[Items from a data source]

---*---

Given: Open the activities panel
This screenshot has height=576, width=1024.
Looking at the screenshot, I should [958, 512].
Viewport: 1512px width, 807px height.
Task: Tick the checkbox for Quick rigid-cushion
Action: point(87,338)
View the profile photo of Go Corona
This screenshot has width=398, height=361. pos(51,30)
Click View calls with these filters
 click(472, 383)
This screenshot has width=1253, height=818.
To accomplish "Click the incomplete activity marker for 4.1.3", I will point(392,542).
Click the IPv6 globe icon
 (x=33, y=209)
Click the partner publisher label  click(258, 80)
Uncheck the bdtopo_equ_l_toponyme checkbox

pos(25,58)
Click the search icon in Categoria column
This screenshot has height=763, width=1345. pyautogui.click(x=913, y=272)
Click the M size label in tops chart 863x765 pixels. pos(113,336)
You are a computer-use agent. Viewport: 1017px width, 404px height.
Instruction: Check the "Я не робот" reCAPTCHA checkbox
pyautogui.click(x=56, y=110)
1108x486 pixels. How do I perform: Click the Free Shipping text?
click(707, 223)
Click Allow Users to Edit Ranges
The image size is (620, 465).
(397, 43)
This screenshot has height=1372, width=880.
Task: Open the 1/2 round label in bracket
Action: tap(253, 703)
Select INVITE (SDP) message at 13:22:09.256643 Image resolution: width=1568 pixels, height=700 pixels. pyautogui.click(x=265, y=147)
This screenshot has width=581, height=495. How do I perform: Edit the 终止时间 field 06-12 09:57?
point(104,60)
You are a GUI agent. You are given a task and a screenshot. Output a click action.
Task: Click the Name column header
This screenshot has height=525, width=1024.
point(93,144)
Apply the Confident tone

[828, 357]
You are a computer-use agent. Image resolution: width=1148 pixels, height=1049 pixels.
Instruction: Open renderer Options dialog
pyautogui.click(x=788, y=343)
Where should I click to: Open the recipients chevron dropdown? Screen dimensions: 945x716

---*---

DIRECTIONS: If a line in the entries holds the string "resolution", it belongs in the tally; state the tally alone.

OUTPUT OF THE TASK: 2